--- INSTRUCTION ---
Return each line in the items below that contains the word "Where".

--- EXTRACTED ENTRIES ---
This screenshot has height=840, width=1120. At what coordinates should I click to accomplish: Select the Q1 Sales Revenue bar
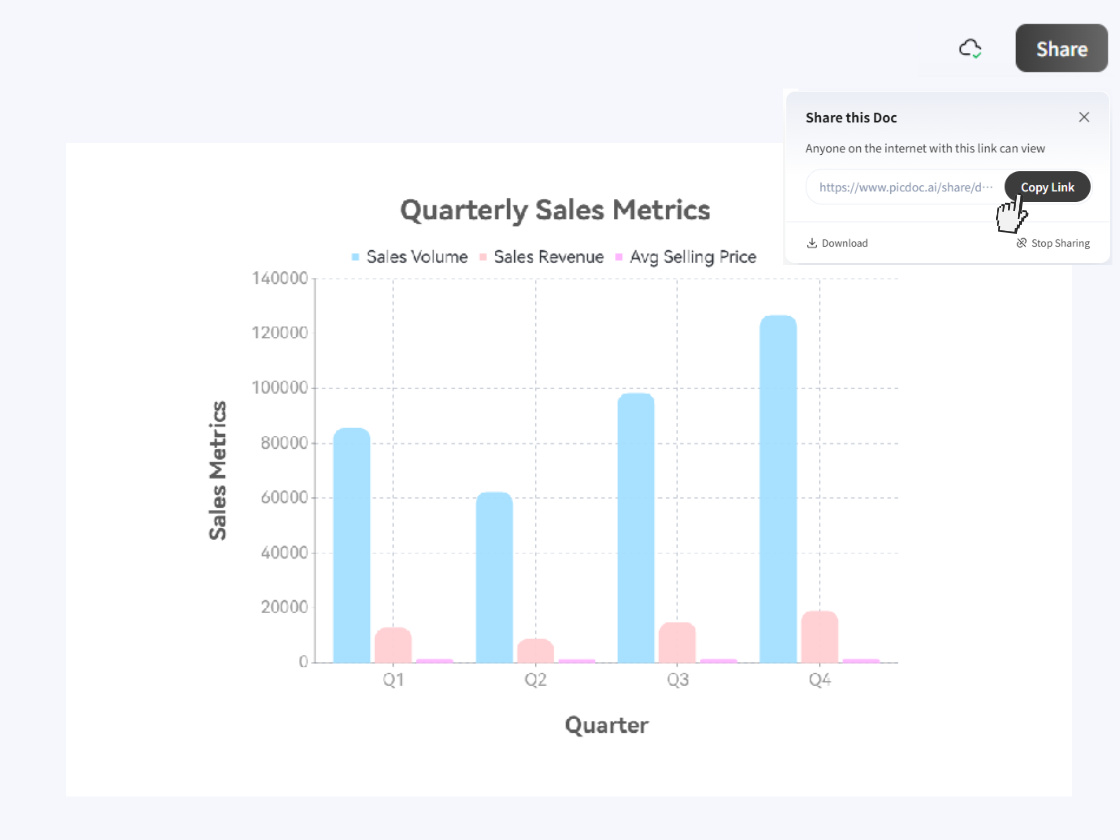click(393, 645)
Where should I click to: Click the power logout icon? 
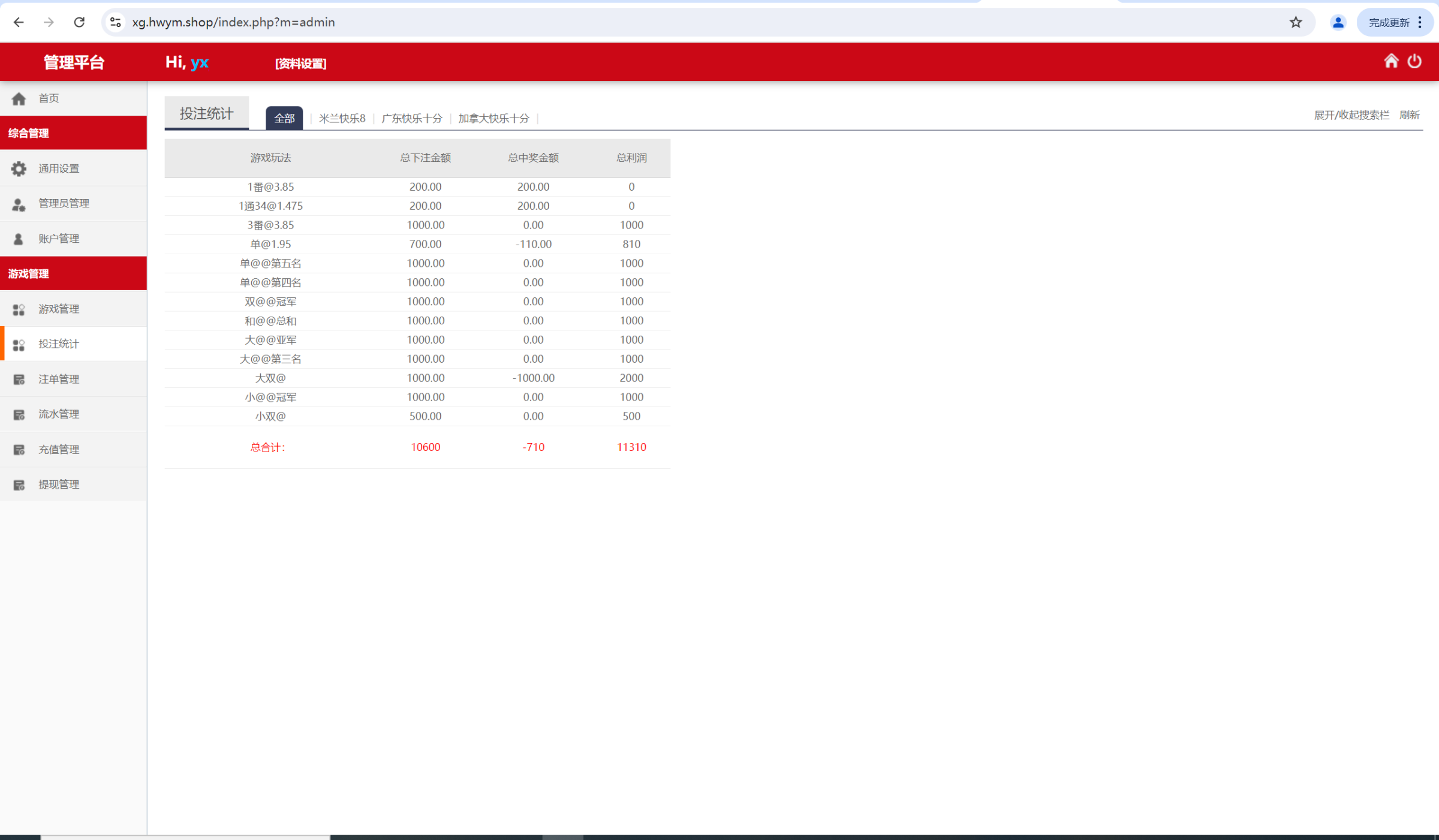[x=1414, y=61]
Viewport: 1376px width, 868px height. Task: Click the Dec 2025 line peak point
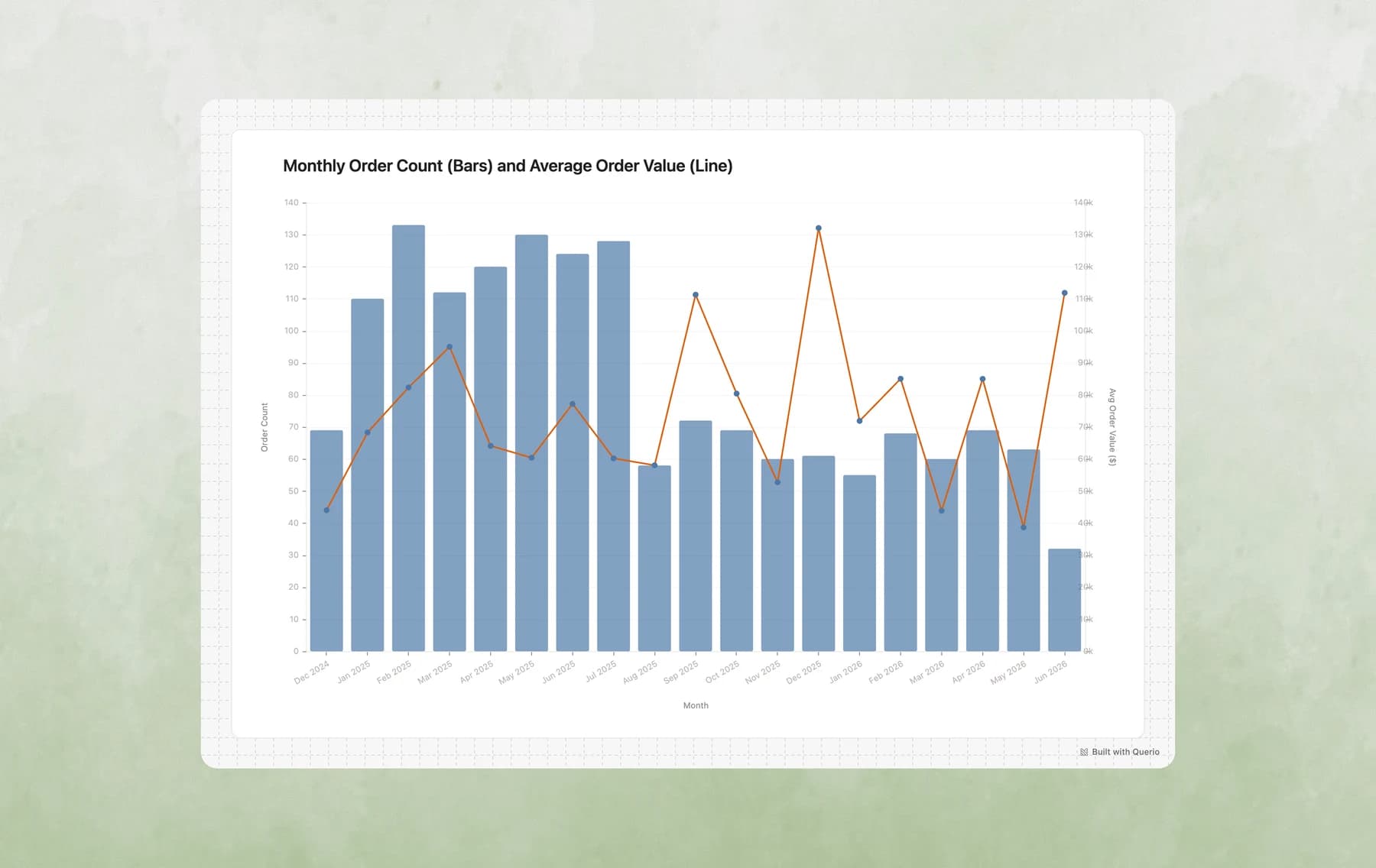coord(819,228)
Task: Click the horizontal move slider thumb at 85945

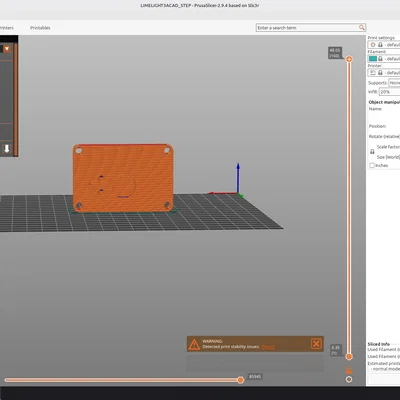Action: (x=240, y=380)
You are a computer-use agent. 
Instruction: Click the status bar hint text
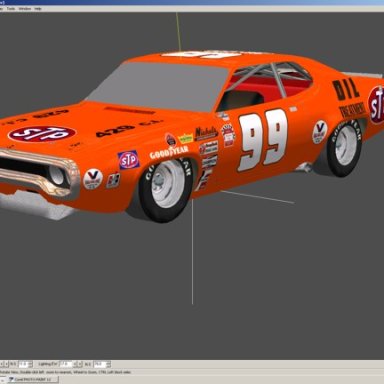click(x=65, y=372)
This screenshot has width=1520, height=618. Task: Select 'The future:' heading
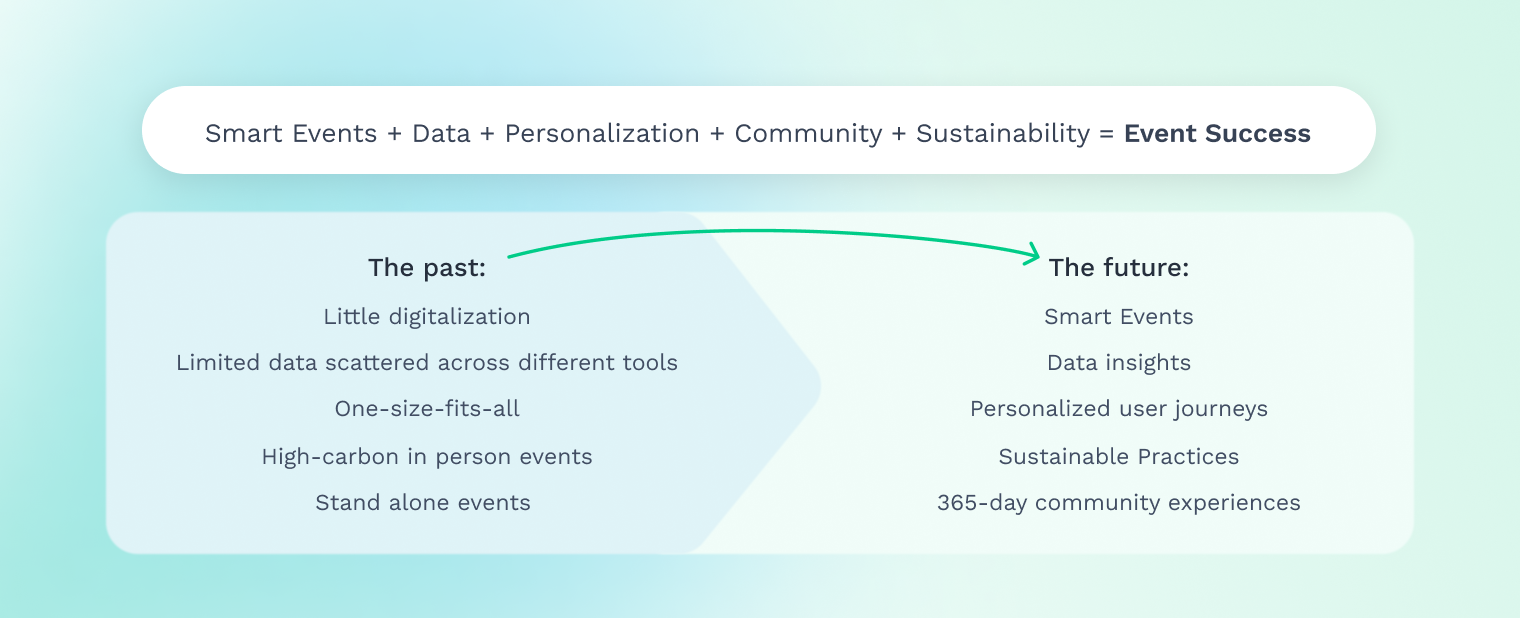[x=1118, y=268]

* * *

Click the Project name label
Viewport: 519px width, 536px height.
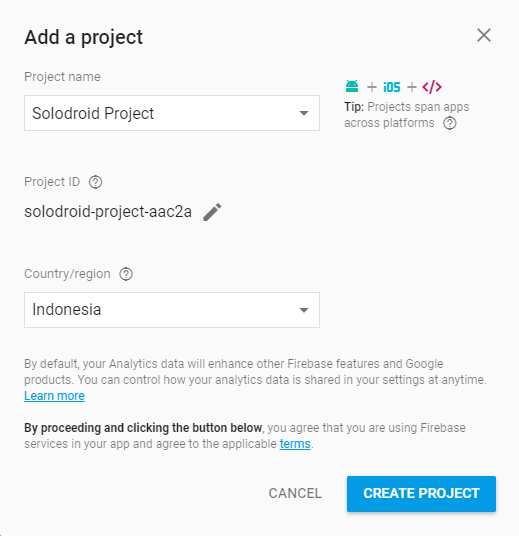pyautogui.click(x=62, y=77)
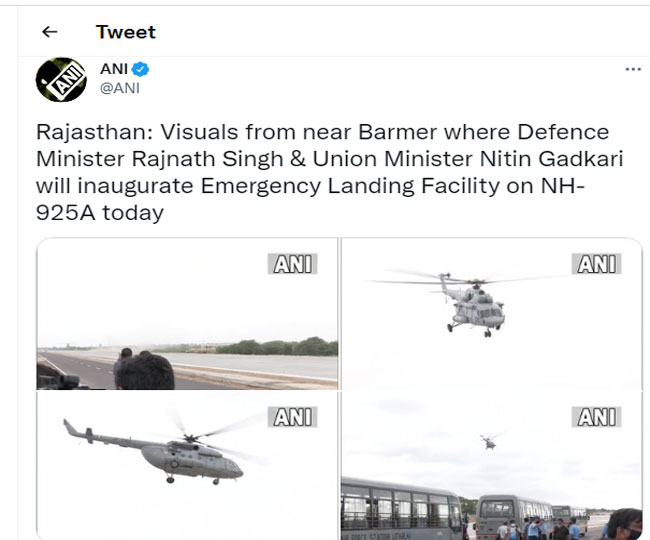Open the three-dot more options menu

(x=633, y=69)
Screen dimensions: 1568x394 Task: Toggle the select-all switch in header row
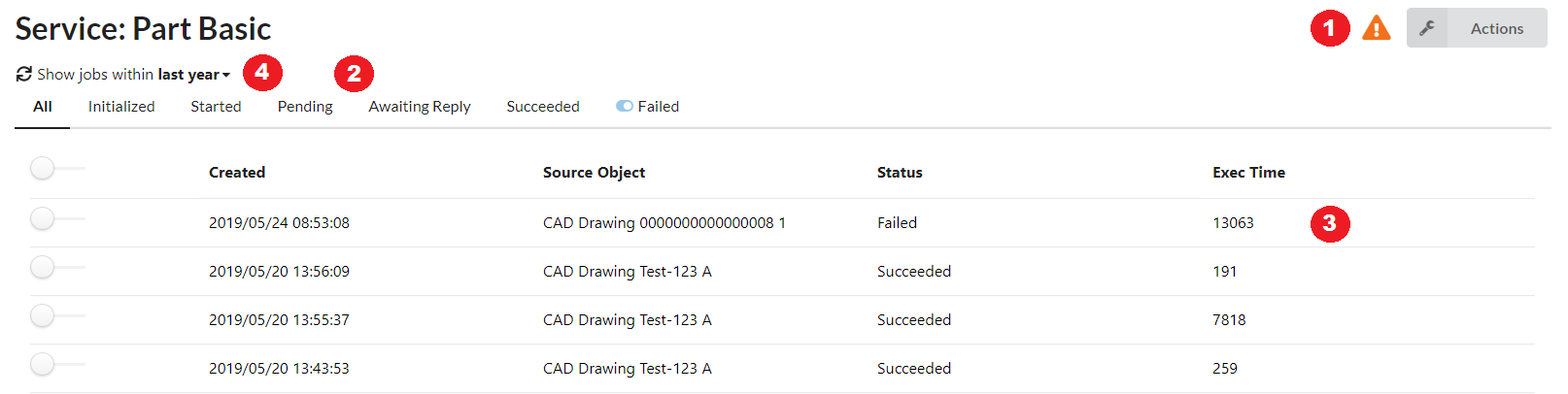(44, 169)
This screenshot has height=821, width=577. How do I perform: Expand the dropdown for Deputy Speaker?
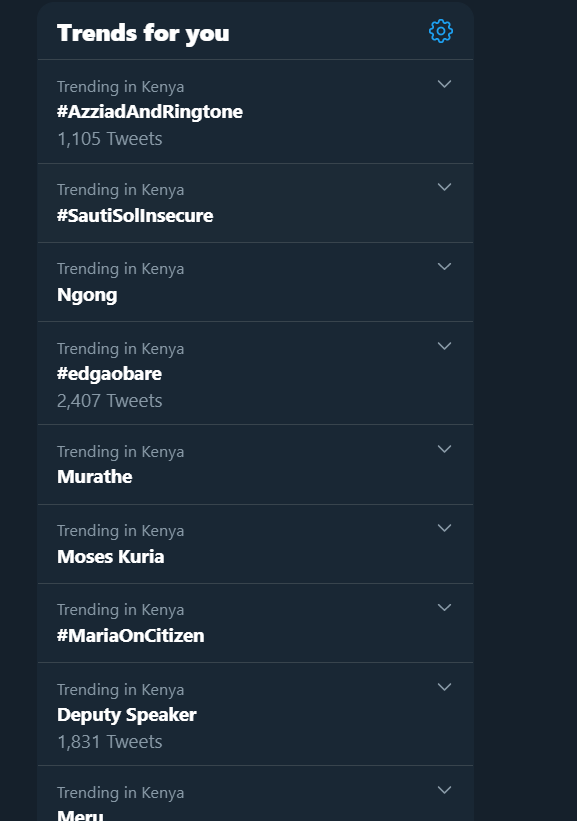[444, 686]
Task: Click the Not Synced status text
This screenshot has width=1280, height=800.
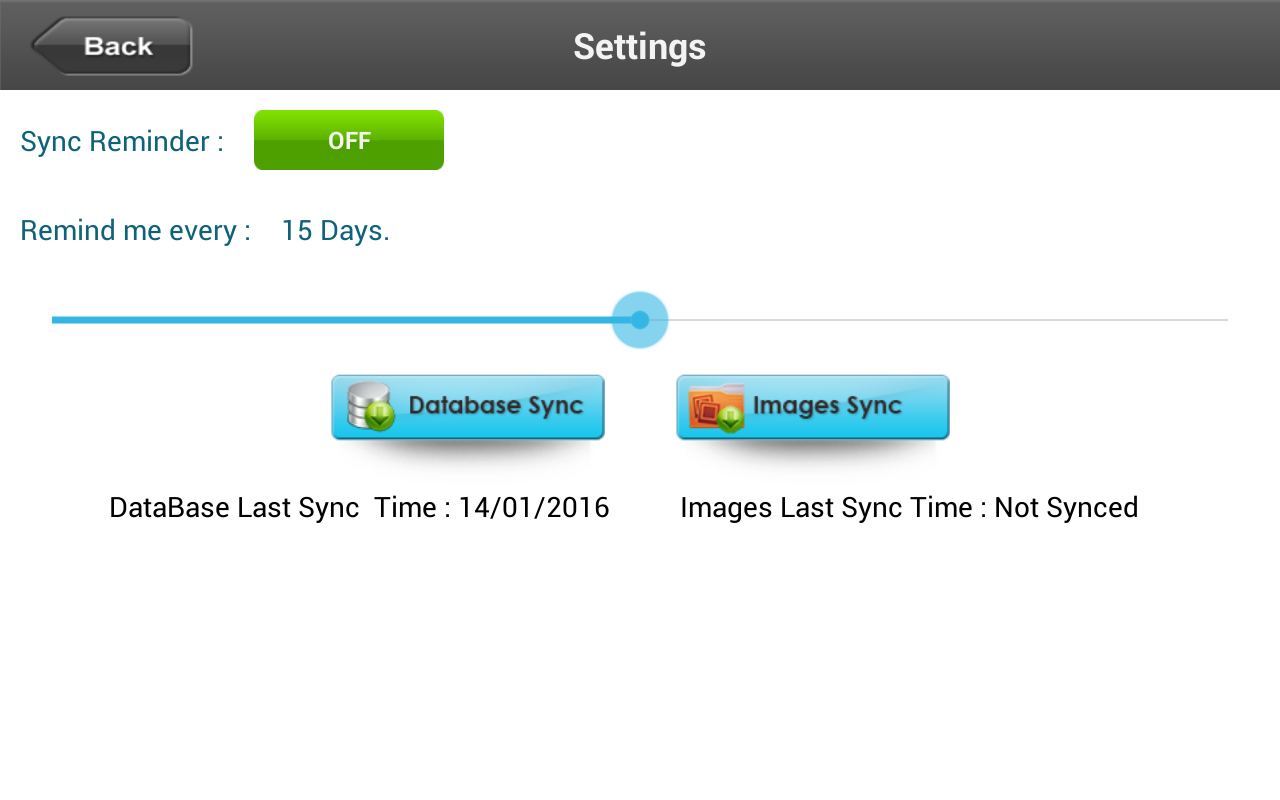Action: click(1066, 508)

* * *

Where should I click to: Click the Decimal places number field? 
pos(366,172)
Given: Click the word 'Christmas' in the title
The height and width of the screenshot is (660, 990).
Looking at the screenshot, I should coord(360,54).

--- REPLY ---
Where should I click to: Click the power logout icon? 
Where should I click to: Click the Decimal places number field? 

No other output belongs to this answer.